*** Opening EXERCISE INPUTS ***

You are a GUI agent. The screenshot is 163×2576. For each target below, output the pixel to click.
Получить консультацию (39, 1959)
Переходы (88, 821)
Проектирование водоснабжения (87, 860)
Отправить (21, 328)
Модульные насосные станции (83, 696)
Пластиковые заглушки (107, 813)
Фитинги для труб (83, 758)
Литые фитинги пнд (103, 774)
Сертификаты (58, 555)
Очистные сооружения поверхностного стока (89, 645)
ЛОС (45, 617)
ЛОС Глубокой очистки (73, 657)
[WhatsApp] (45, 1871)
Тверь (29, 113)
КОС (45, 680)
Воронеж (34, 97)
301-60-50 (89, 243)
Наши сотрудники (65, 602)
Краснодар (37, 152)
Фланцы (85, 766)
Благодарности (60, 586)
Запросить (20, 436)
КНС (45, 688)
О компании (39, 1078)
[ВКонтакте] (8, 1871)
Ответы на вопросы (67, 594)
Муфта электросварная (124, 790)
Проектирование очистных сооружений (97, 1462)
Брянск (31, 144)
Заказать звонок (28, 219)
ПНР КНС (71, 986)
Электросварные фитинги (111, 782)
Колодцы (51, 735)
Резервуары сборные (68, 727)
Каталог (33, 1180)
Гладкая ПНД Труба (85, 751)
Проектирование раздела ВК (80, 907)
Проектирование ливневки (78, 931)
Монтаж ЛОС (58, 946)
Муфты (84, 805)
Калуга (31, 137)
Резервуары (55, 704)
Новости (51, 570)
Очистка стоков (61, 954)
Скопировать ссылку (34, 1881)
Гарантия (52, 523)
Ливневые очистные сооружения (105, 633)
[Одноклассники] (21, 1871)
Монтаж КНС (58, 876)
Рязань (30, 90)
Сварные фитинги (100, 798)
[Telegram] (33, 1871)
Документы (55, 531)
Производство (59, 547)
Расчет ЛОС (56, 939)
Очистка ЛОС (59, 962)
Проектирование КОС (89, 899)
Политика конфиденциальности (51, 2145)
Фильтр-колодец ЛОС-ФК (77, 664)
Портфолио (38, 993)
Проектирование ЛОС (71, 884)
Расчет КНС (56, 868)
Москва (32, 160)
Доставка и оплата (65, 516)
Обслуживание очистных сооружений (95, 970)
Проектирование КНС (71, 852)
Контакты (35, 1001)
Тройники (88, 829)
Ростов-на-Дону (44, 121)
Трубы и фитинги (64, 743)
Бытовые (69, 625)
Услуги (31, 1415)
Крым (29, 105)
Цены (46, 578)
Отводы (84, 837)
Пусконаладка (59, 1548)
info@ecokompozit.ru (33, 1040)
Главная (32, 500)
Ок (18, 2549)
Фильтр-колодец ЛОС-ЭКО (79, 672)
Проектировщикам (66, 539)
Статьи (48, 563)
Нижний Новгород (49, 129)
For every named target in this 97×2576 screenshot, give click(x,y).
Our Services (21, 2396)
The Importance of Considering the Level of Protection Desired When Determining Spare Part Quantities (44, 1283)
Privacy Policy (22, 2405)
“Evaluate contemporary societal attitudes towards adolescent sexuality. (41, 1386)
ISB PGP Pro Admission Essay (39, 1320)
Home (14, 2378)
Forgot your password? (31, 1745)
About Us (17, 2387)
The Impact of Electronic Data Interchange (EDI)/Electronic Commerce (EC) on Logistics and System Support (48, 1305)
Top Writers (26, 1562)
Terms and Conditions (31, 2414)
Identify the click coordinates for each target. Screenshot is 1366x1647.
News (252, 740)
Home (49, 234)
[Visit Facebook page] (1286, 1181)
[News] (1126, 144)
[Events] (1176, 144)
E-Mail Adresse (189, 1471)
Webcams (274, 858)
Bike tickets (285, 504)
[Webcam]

*** Closing EXERCISE INPUTS ***

**INSTRUCTIONS FOR THE TASK**
The answer should consist only of the lines from the one with "Сварные фитинги (100, 798)" to the final line of the records above, retyped word for word.

**EXERCISE ANSWER**
Сварные фитинги (100, 798)
[Telegram] (33, 1871)
Документы (55, 531)
Производство (59, 547)
Расчет ЛОС (56, 939)
Очистка ЛОС (59, 962)
Проектирование КОС (89, 899)
Политика конфиденциальности (51, 2145)
Фильтр-колодец ЛОС-ФК (77, 664)
Портфолио (38, 993)
Проектирование ЛОС (71, 884)
Расчет КНС (56, 868)
Москва (32, 160)
Доставка и оплата (65, 516)
Обслуживание очистных сооружений (95, 970)
Проектирование КНС (71, 852)
Контакты (35, 1001)
Тройники (88, 829)
Ростов-на-Дону (44, 121)
Трубы и фитинги (64, 743)
Бытовые (69, 625)
Услуги (31, 1415)
Крым (29, 105)
Цены (46, 578)
Отводы (84, 837)
Пусконаладка (59, 1548)
info@ecokompozit.ru (33, 1040)
Главная (32, 500)
Ок (18, 2549)
Фильтр-колодец ЛОС-ЭКО (79, 672)
Проектировщикам (66, 539)
Статьи (48, 563)
Нижний Новгород (49, 129)
For every named target in this 97×2576 screenshot, give click(x,y).
Our Services (21, 2396)
The Importance of Considering the Level of Protection Desired When Determining Spare Part Quantities (44, 1283)
Privacy Policy (22, 2405)
“Evaluate contemporary societal attitudes towards adolescent sexuality. (41, 1386)
ISB PGP Pro Admission Essay (39, 1320)
Home (14, 2378)
Forgot your password? (31, 1745)
About Us (17, 2387)
The Impact of Electronic Data Interchange (EDI)/Electronic Commerce (EC) on Logistics and System Support (48, 1305)
Top Writers (26, 1562)
Terms and Conditions (31, 2414)
Identify the click coordinates for each target. Screenshot is 1366x1647.
News (252, 740)
Home (49, 234)
[Visit Facebook page] (1286, 1181)
[News] (1126, 144)
[Events] (1176, 144)
E-Mail Adresse (189, 1471)
Webcams (274, 858)
Bike tickets (285, 504)
[Webcam]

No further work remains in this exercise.